DU LANGAGE DES GESTES.

Mimique.

Ce que l'intelligence fait avec le secours du sens de l'ouïe, elle peut l'exécuter tout aussi bien avec le secours du sens de la vue. Elle peut provoquer d'autres mouvements que ceux de la parole, les réglementer par le sens de la vue et attacher un sens particulier à leur réalisation. Ces mouvements, associés entre eux, selon certaines lois, constituent le langage des gestes.

Tout ce que nous avons dit, touchant le rôle du sens de l'ouïe et des actes volontaires dans la parole, est exactement applicable au sens de la vue et aux actes volontaires dans la mimique. Par conséquent, nous n'avons qu'à prier le lecteur de combler lui-même la lacune que nous laissons ici, pour nous occuper exclusivement du troisième élément de la mimique et pour le comparer au troisième élément de la parole.

Du phénomène mimique. - Le phénomène mimique est le résultat des mouvements que l'intelligence provoque dans les membres et dans les diverses parties de la face, dans le but de leur faire signifier une impression quelconque. Ce résultat est une image.

L'analogie la plus complète règne entre le phénomène mimique et le phénomène sonore, en ce qui concerne

leur rôle physiologique. Dans les deux cas, l'intelligence se sert de ces phénomènes comme d'agents maniables, mobilisables dans le premier, elle pense avec le secours des images; dans le second, avec le secours des sons. Cependant il existe, entre ces deux procédés de penser, une différence assez sensible qui se traduit par une infériorité incontestable de la mimique sur la parole. A quoi tient cette infériorité? Elle tient à la nature différente des mouvements qui donnent naissance au phénomène mimique et au phénomène sonore.

Nous avons dit que la supériorité de la parole tient à ce que, par la nature de ses mouvements, elle s'accommode justement à la rapide évolution de la pensée, et que, par la constitution intime des éléments qui concourent à sa formation, elle se prête, sans encombrer la mémoire, à l'expression des nuances d'idées les plus délicates.

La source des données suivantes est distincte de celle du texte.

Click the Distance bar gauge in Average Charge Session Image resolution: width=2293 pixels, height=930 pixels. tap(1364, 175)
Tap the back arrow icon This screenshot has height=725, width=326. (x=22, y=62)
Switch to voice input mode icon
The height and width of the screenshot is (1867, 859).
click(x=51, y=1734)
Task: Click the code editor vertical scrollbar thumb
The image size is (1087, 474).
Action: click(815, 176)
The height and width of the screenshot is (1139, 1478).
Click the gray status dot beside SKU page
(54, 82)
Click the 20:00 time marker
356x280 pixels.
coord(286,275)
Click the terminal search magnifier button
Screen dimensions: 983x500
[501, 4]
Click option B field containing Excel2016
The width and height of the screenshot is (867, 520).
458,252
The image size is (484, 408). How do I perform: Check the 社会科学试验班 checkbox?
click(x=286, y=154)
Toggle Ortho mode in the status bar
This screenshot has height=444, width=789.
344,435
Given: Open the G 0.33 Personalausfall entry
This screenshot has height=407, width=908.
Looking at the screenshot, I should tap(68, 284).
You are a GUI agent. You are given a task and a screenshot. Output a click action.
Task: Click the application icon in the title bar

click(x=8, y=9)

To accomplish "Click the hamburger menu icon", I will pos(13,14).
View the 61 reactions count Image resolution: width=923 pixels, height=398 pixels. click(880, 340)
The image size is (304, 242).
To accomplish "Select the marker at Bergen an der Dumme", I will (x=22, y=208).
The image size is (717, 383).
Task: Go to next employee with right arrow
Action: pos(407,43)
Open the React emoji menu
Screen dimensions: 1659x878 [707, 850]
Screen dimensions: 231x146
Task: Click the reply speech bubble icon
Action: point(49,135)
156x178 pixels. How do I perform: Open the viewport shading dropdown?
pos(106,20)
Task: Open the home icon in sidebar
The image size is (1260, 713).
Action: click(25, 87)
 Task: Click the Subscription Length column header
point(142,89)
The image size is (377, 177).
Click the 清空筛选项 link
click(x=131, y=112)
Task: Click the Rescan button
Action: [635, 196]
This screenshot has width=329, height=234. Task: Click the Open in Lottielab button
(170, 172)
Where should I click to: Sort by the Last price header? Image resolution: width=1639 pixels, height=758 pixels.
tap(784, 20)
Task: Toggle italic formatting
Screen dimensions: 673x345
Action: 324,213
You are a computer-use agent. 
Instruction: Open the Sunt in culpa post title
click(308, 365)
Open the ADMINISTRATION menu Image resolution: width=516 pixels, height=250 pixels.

Ce qui fait l'infériorité de la mimique provient précisément de raisons contraires.

Le sens de la vue, qui dirige les mouvements mimiques, n'est pas le sens des impressions mobiles, comme nous l'avons dit; le mouvement transmis par le sens de la vue ne tarde pas, s'il se prolonge, à irriter le système nerveux, et les illusions d'optique prennent bientôt la place des images réelles. Il suit de là que le phénomène mimique ne saurait être exécuté avec la même rapidité que le phénomène sonore de la parole. Pour donner une juste idée de ce fait, nous emprunterons un exemple à la dactylologie qui, à la rigueur, ne fait pas partie du langage mimique proprement dit; mais, dans cette circonstance, cela n'en sera que plus probant.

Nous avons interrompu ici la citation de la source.